### [WORK TASK]
Omitting all images, set down every line below exactly as it appears.

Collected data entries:
============================================================

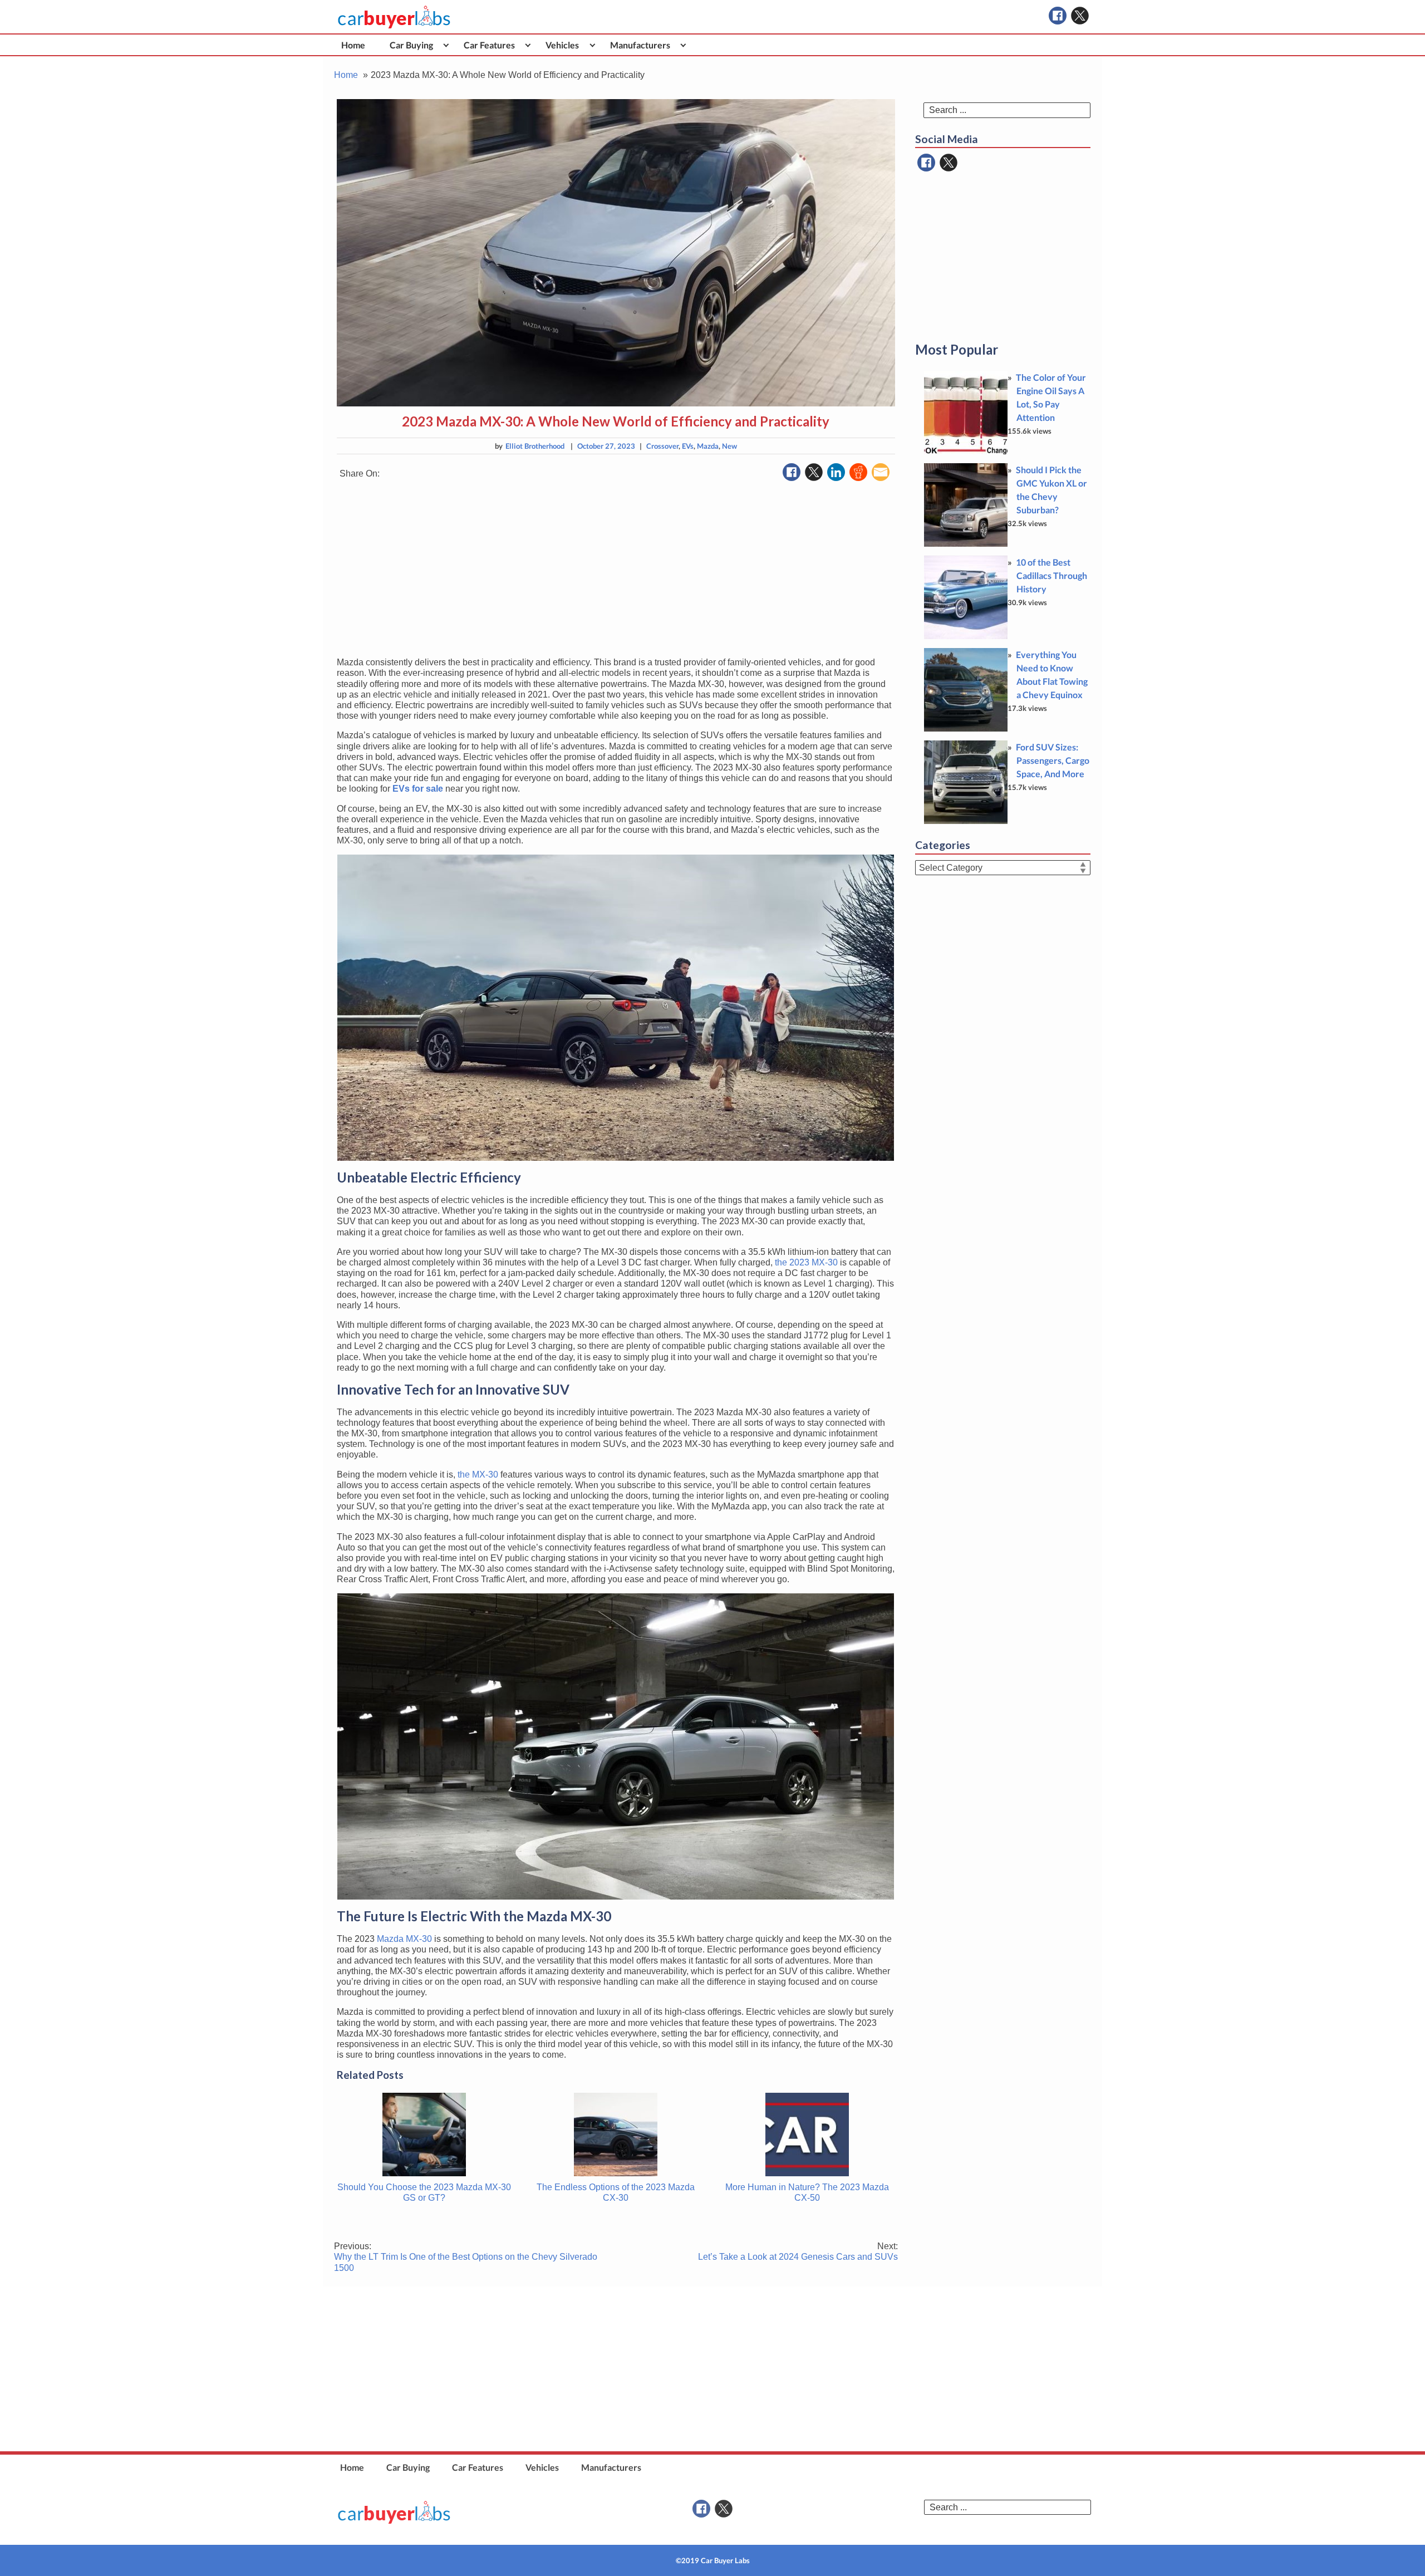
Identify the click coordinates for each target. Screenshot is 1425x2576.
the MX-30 (478, 1474)
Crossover (662, 445)
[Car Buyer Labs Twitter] (1080, 15)
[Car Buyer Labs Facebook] (1058, 15)
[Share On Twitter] (814, 472)
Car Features (489, 45)
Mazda (708, 445)
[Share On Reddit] (858, 472)
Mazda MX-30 (404, 1939)
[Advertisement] (616, 570)
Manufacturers (640, 45)
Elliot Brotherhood (534, 445)
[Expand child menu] (446, 45)
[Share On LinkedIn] (836, 472)
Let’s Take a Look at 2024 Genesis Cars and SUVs (797, 2251)
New (729, 445)
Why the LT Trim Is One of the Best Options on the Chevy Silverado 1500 (465, 2256)
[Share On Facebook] (791, 472)
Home (353, 45)
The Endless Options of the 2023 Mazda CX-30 (616, 2192)
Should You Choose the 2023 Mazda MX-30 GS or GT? (424, 2192)
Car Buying (411, 45)
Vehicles (562, 45)
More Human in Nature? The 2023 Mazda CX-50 (807, 2192)
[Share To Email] (881, 472)
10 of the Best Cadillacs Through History (1051, 575)
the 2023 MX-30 (806, 1262)
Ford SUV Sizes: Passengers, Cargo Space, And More (1052, 760)
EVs (688, 445)
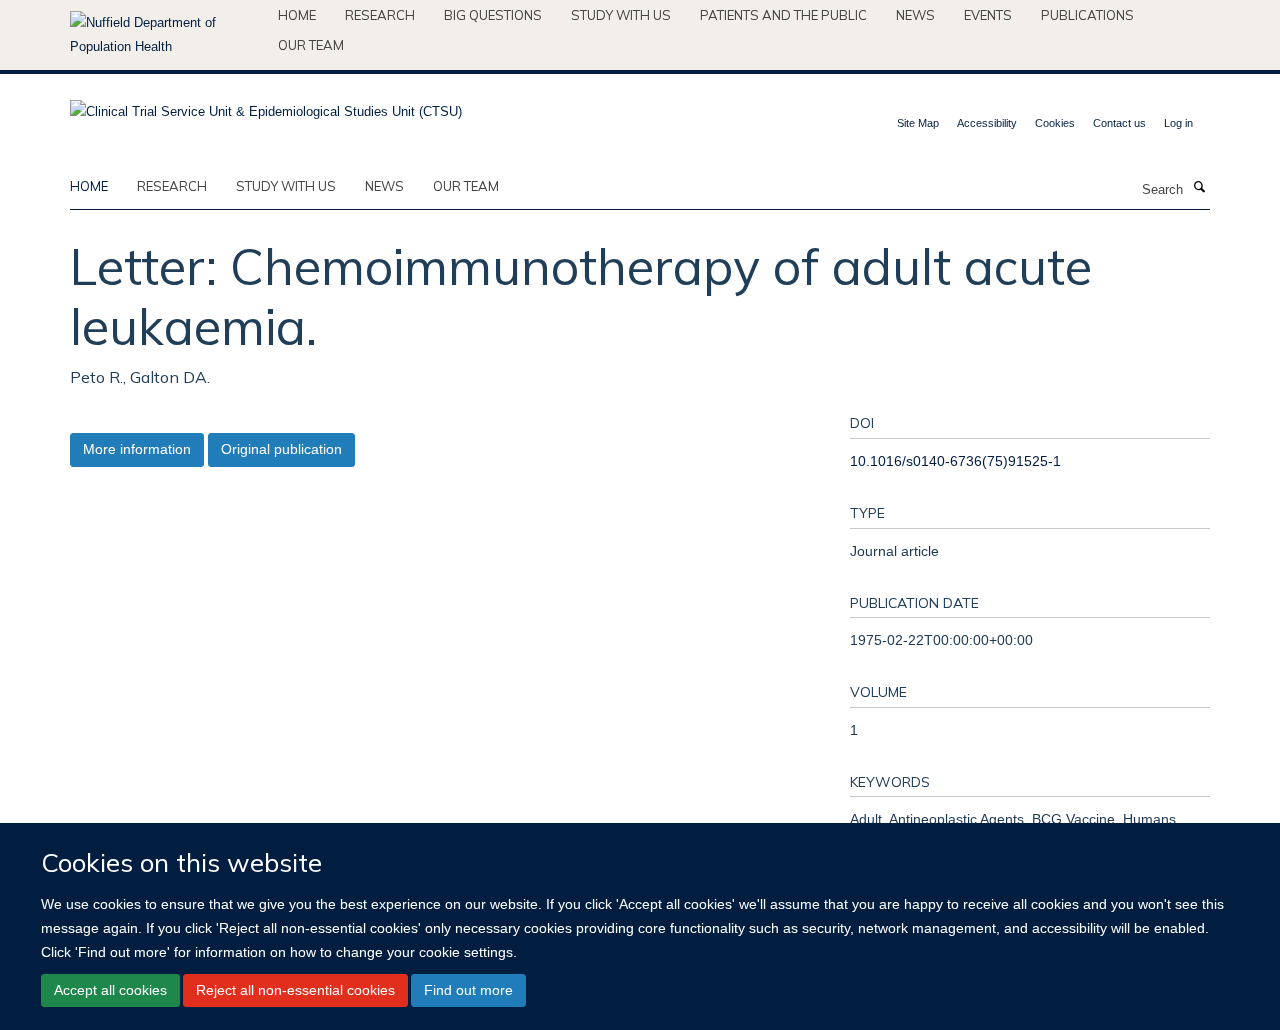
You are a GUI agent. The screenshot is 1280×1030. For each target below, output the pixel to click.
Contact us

============================================================

### [SOLUTION]
Identify the click coordinates for each target. Screenshot is 1425x2576.
the MX-30 (478, 1474)
Crossover (662, 445)
[Car Buyer Labs Twitter] (1080, 15)
[Car Buyer Labs Facebook] (1058, 15)
[Share On Twitter] (814, 472)
Car Features (489, 45)
Mazda (708, 445)
[Share On Reddit] (858, 472)
Mazda MX-30 (404, 1939)
[Advertisement] (616, 570)
Manufacturers (640, 45)
Elliot Brotherhood (534, 445)
[Expand child menu] (446, 45)
[Share On LinkedIn] (836, 472)
Let’s Take a Look at 2024 Genesis Cars and SUVs (797, 2251)
New (729, 445)
Why the LT Trim Is One of the Best Options on the Chevy Silverado 1500 (465, 2256)
[Share On Facebook] (791, 472)
Home (353, 45)
The Endless Options of the 2023 Mazda CX-30 (616, 2192)
Should You Choose the 2023 Mazda MX-30 GS or GT? (424, 2192)
Car Buying (411, 45)
Vehicles (562, 45)
More Human in Nature? The 2023 Mazda CX-50 (807, 2192)
[Share To Email] (881, 472)
10 of the Best Cadillacs Through History (1051, 575)
the 2023 MX-30 (806, 1262)
Ford SUV Sizes: Passengers, Cargo Space, And More (1052, 760)
EVs (688, 445)
You are a GUI agent. The screenshot is 1280×1030. For each target below, output the pixel to click.
Contact us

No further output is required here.